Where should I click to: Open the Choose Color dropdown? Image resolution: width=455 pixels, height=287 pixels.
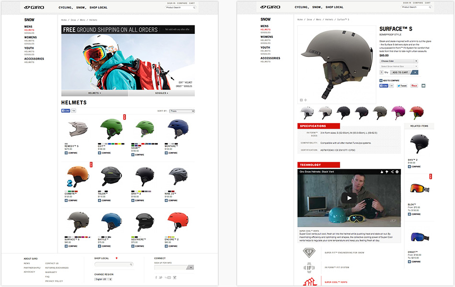pyautogui.click(x=398, y=61)
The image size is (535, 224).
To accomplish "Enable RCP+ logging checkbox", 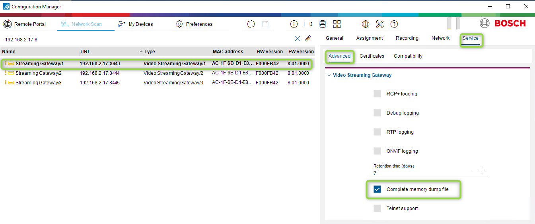I will 377,94.
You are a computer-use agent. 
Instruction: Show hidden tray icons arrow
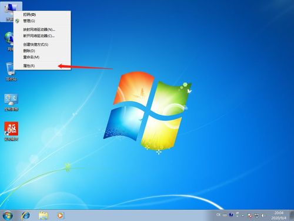[x=243, y=216]
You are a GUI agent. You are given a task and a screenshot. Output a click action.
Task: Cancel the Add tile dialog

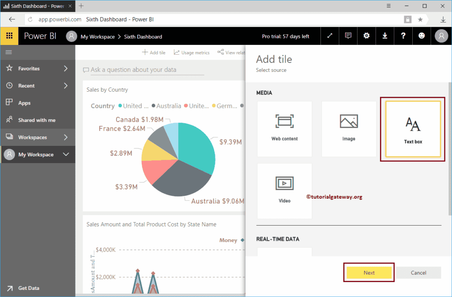(x=418, y=272)
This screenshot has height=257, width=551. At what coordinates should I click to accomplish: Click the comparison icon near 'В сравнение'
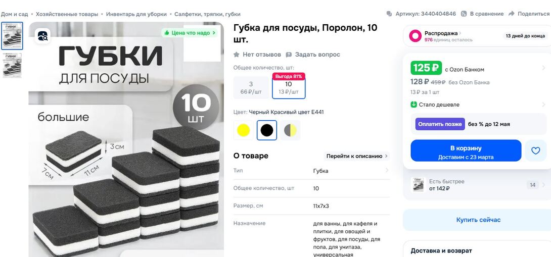point(464,14)
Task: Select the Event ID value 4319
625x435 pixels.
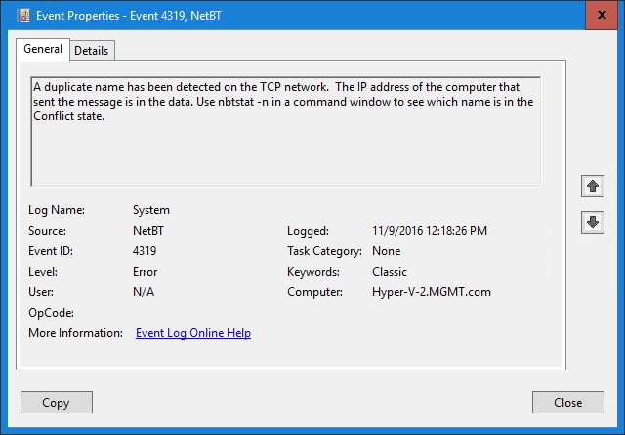Action: (x=145, y=251)
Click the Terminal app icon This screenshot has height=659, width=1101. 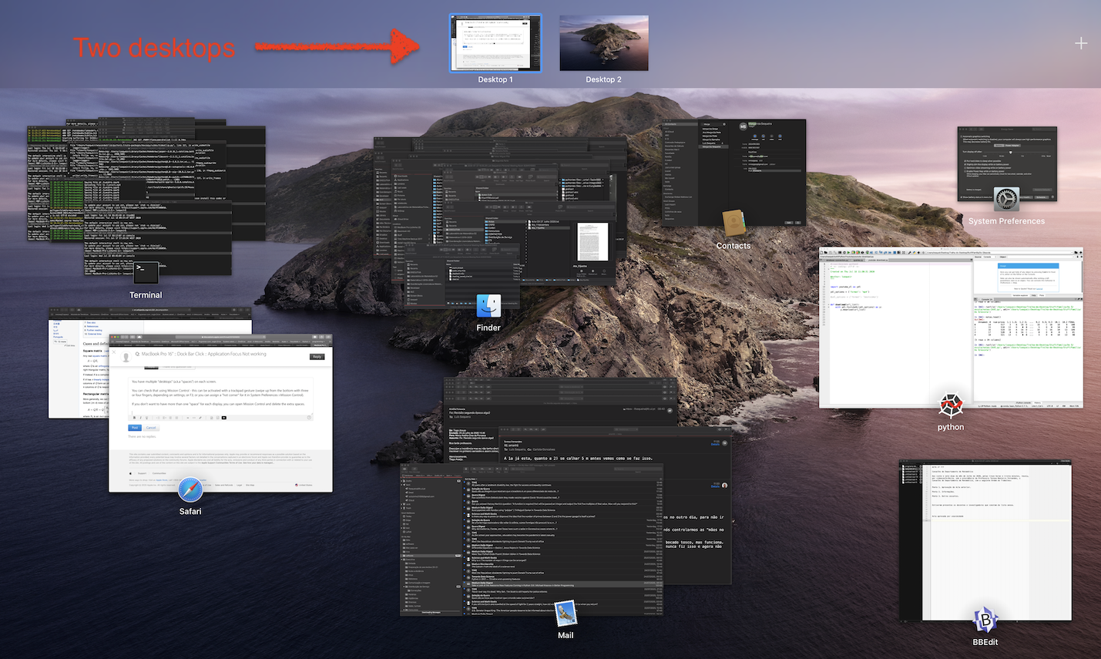pos(146,273)
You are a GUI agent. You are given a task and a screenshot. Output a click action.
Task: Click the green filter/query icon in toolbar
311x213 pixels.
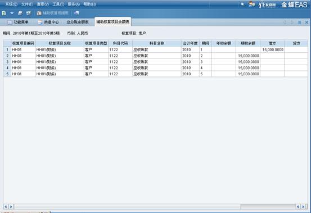(4, 13)
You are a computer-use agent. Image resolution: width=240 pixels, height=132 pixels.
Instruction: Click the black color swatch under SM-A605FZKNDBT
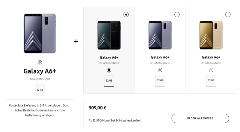pyautogui.click(x=109, y=70)
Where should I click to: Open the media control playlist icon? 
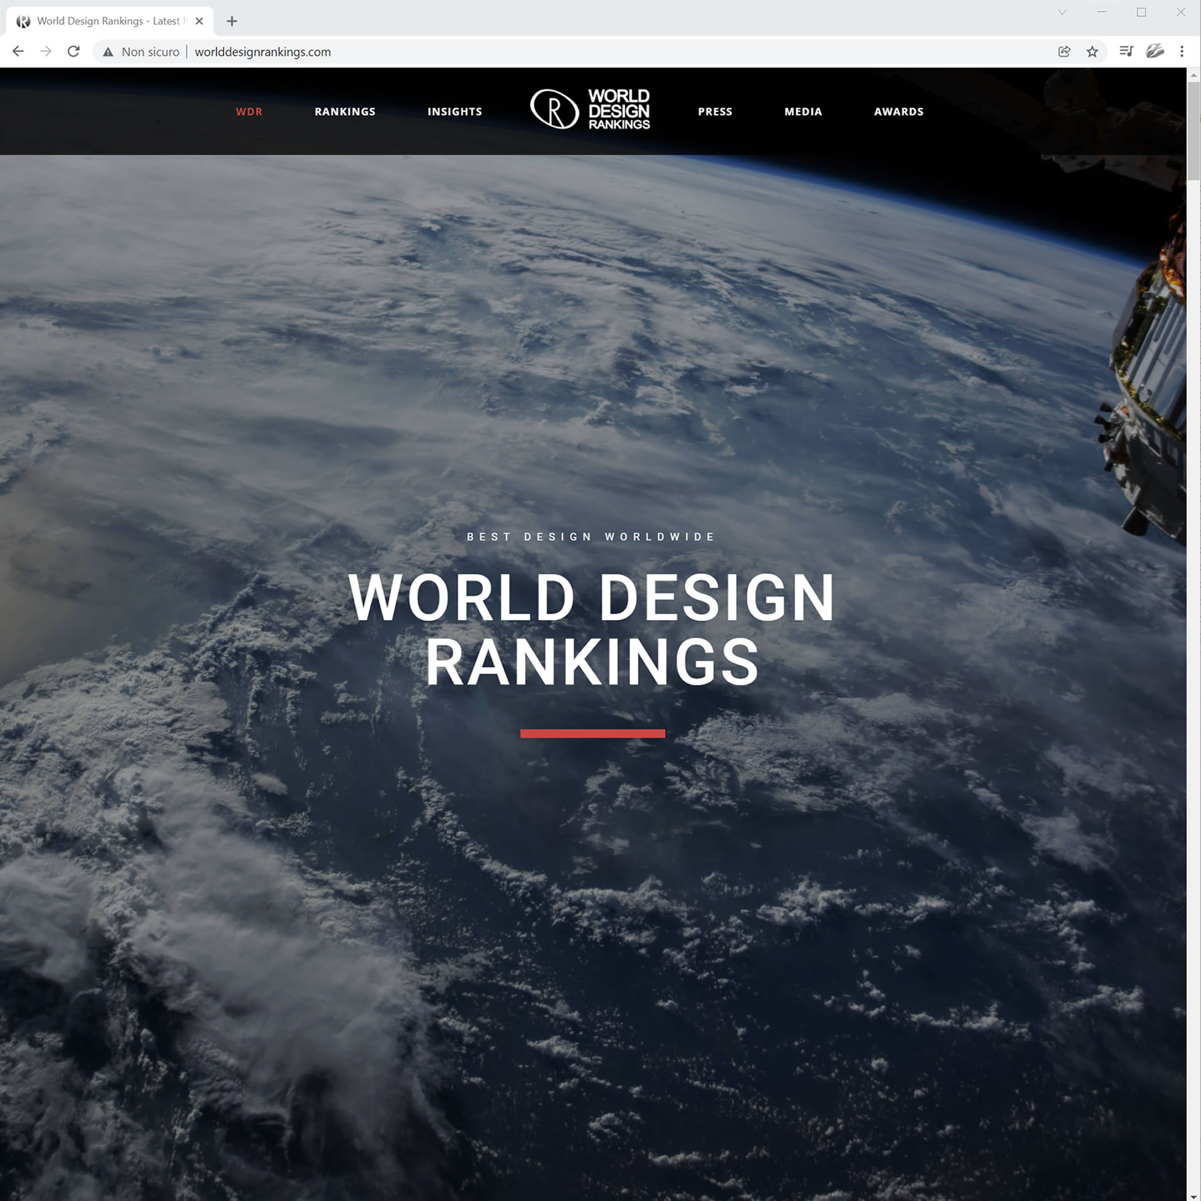pyautogui.click(x=1126, y=51)
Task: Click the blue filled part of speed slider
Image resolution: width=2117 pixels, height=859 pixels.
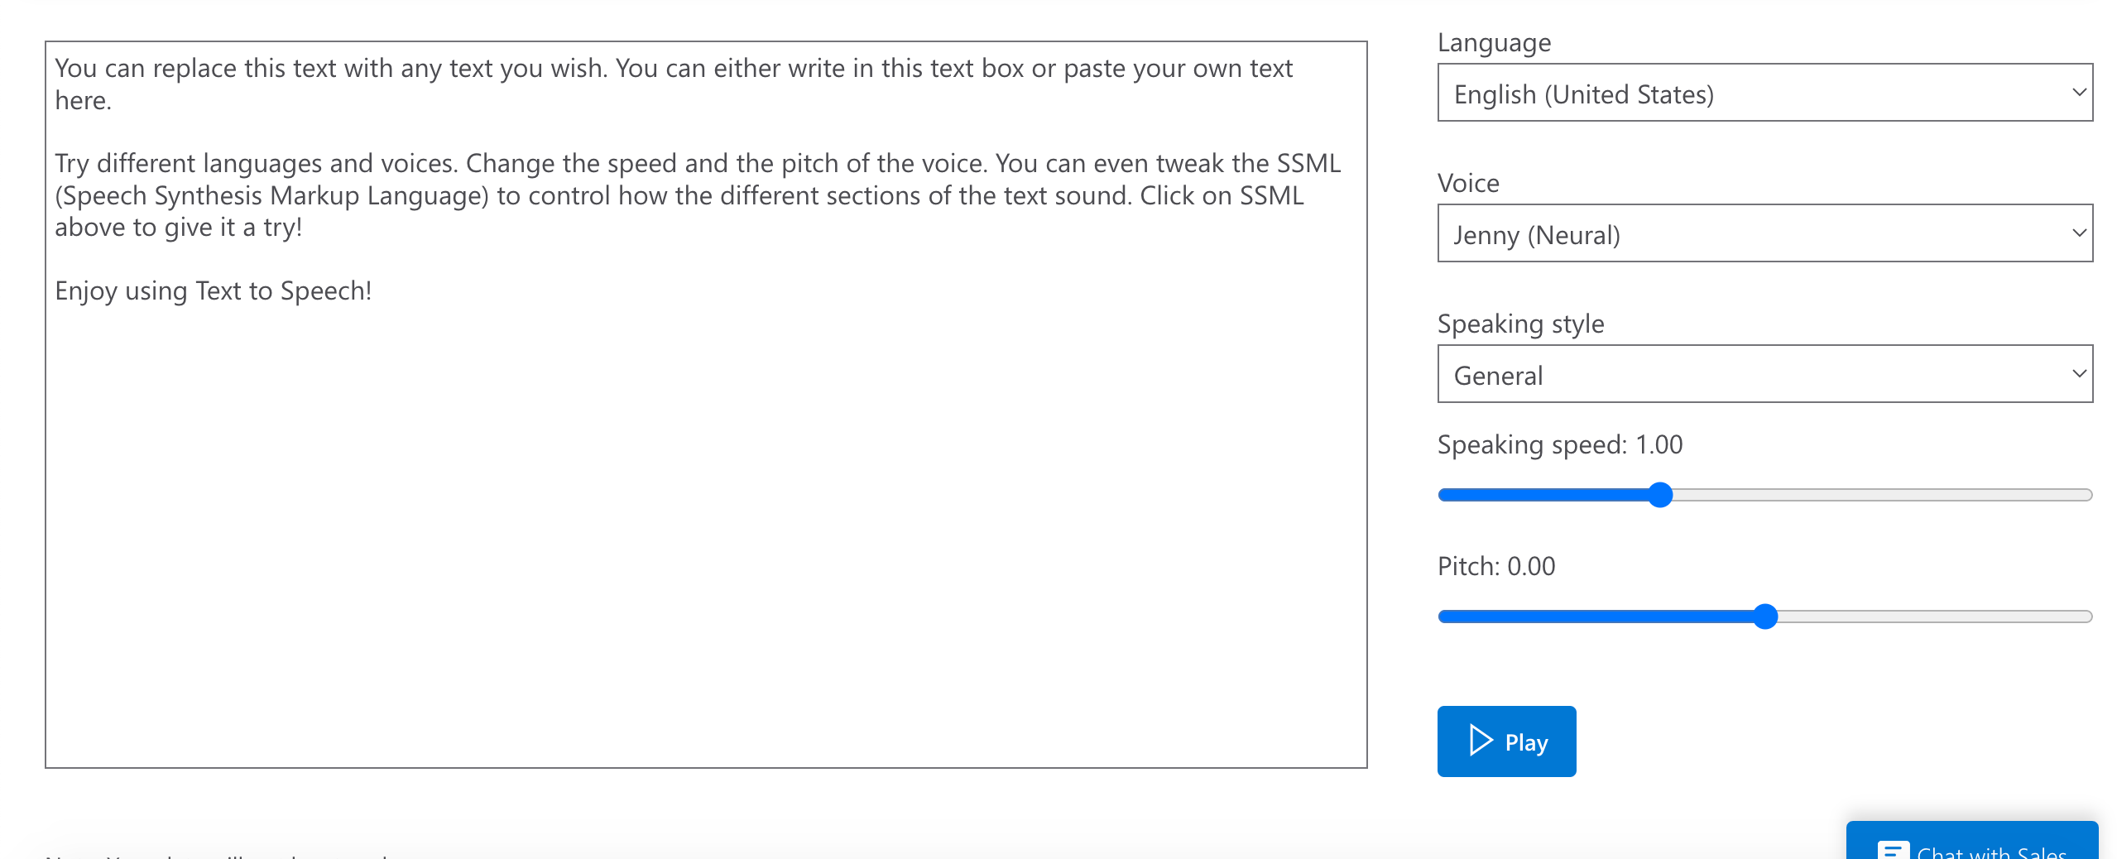Action: coord(1543,495)
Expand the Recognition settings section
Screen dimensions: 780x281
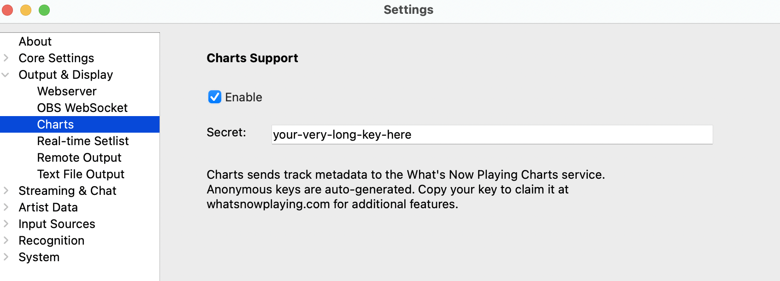(x=6, y=240)
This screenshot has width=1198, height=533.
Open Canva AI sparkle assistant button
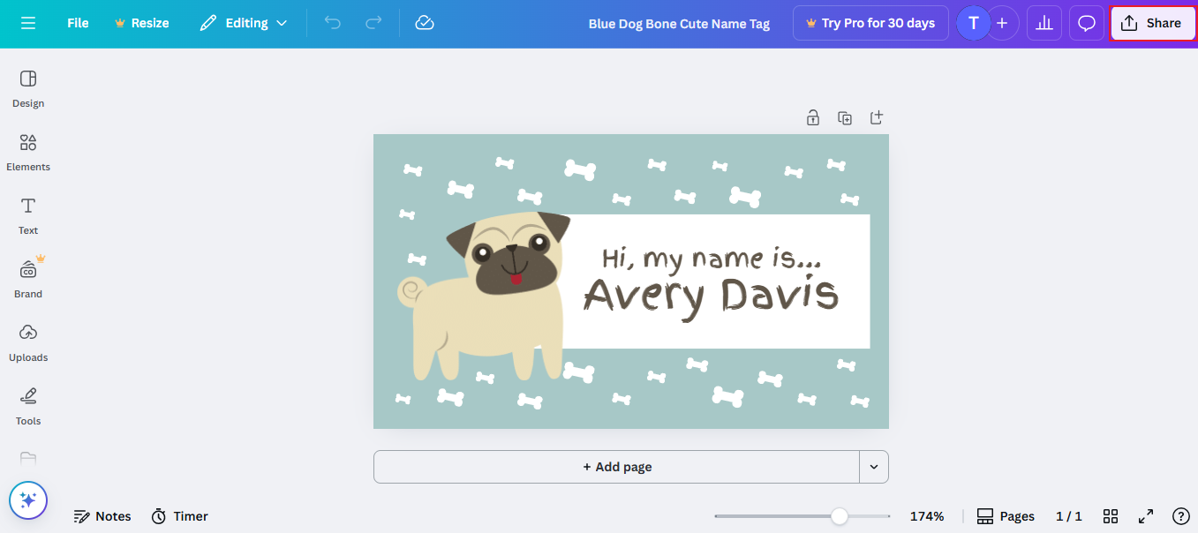tap(28, 500)
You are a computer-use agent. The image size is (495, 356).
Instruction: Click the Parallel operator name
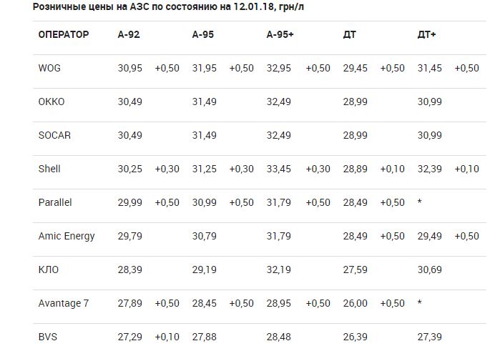coord(55,202)
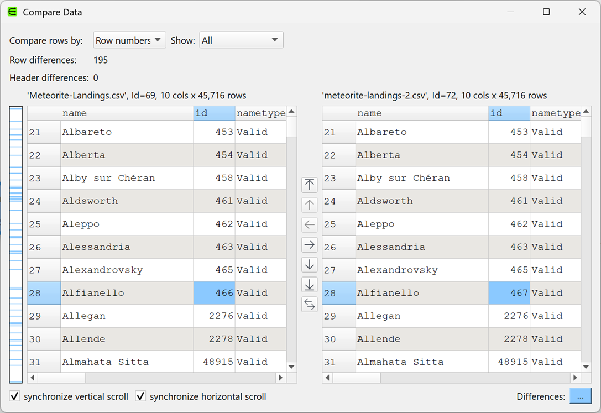The width and height of the screenshot is (601, 413).
Task: Click the highlighted id value 467 on the right
Action: click(509, 292)
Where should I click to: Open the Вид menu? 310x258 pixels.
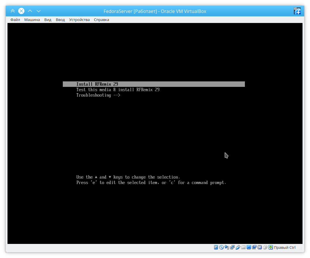[x=48, y=20]
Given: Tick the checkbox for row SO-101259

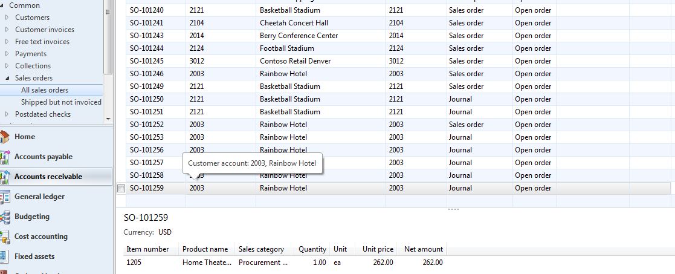Looking at the screenshot, I should pos(121,189).
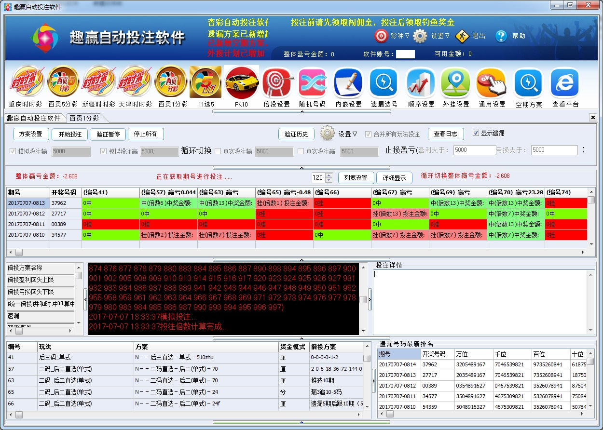
Task: Click the 随机号码 random number icon
Action: [x=313, y=82]
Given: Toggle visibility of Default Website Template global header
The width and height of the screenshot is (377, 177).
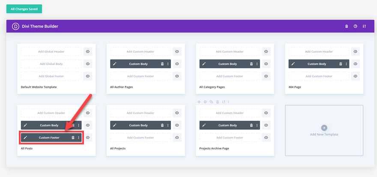Looking at the screenshot, I should pos(88,51).
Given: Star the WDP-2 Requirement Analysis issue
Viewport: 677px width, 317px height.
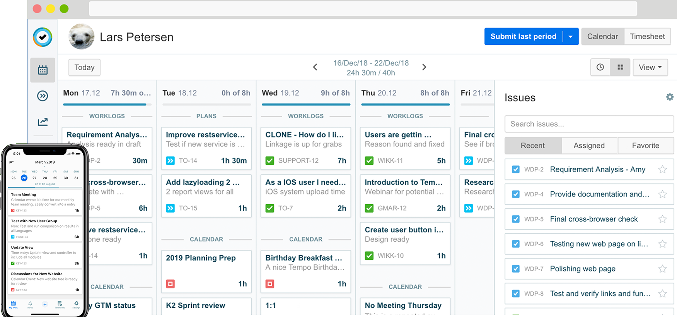Looking at the screenshot, I should tap(662, 169).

+ + + +

## [Assignment]
Task for the records above: copy every line in which the word "agent" occurs.

## [Reply to the task]
You are a computer-use agent. 
You are a GUI agent. You are given a task and a screenshot. Output a click action.
You are a GUI agent. You are given a task and a screenshot. Output a click action.
You are a computer-use agent. Image resolution: width=240 pixels, height=132 pixels.
You are a computer-use agent. The image size is (495, 356).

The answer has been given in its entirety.